In the light of Edward Snowden’s recently disclosed scandalous revelations about NSA’s surveillance prowess, tech giants, individuals, and governments are agitated to keep their data private, and are in search of a solution that could rescue them from the surveillance dilemma. Although, tech giants can circumvent spying since they have state-of-the-art IT departments which can conjure a number of solutions, but to a common citizen there is no reliable getaway as trust has receded in big tech corporations.
Perzo is, as declared, an escape from government surveillance. Perzo is developed by David Gurle, who has an extensive career time at Skype, Microsoft, and Thomson Reuters among others. It is worth noting here that David Gurle was a powerful force behind Skype, and he is one of those people who made Skype what it is today. With Perzo, people can safely exchange emails and files.
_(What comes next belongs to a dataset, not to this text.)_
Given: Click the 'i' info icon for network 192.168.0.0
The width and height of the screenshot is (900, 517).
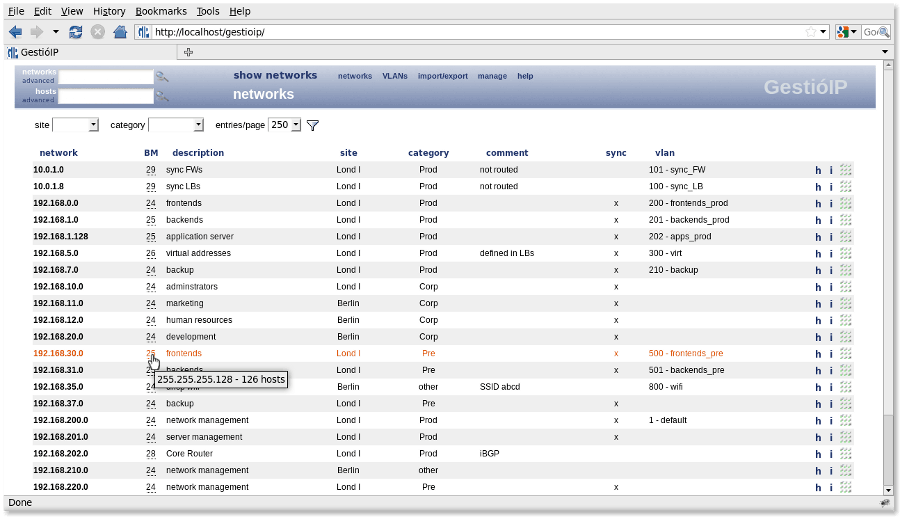Looking at the screenshot, I should 831,203.
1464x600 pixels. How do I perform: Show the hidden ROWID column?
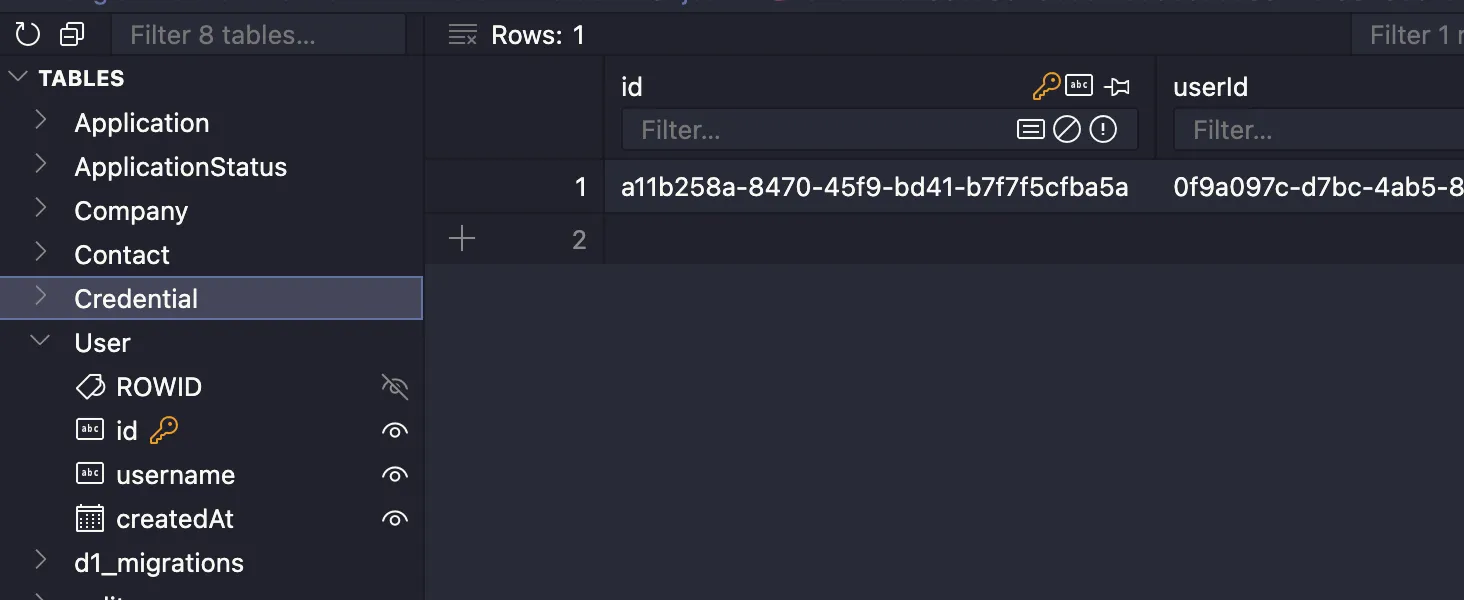pos(395,387)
Perzo works as a source of communication that utilizes avant-garde decryption and encryption exploits to keep messages and files completely hidden from intruding surveillance hacks and exploits. The messages exchanged through Perzo are converted into nonsensical text by cryptographic encryption. The key to the cryptographic code is produced from the text of the message itself.
David Gurle has to say the following about Perzo:
“We’ve developed a new technology that looks at your messages and, randomly, a set of characters from it, then goes to the next message to generate a new key using that message’s characters, and so on. Every single message sent through Perzo is encrypted using its own key.”
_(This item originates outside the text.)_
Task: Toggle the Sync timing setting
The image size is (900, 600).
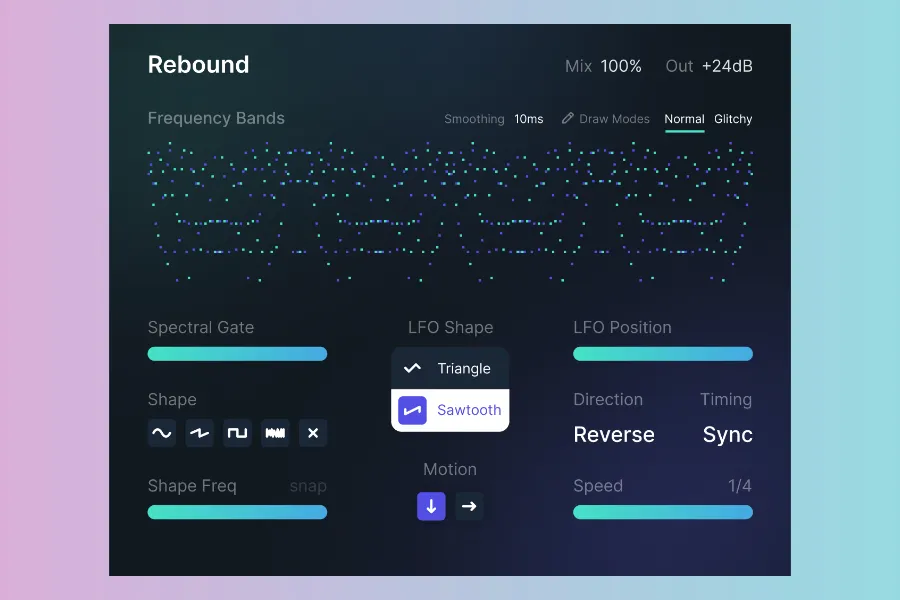Action: 727,435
“We can’t see what you’re doing. If you lose your password, it’s practically impossible for us to retrieve it, and that’s by design. And if the government asks us for our data, obviously we’ll comply, but we have no way to help them make sense of the encrypted message.”
The best feature of Perzo is that the messages are hidden from Perzo itself, unlike other messaging services. In a hypothetical but an extremely likely situation, if Perzo were coerced into sharing its messages with NSA and other surveillance agencies, all Perzo will have in its hands to submit will be loads of data of jumbled or garbled text. Perzo is designed in such a way that all third parties, including Perzo, can’t decode messages.
I believe, Perzo will be the hot-shot in tech-town, if it fulfills what it promises. The part worth looking forward to is that such innovative services pave the way for better future technologies. However, this is a big “if”. We’ve all heard of claims of being uncrackable before and we’ve all learned that never is anything uncrackable, either due to technical restraints, legal issues, or otherwise. Perzo is aiming for a first.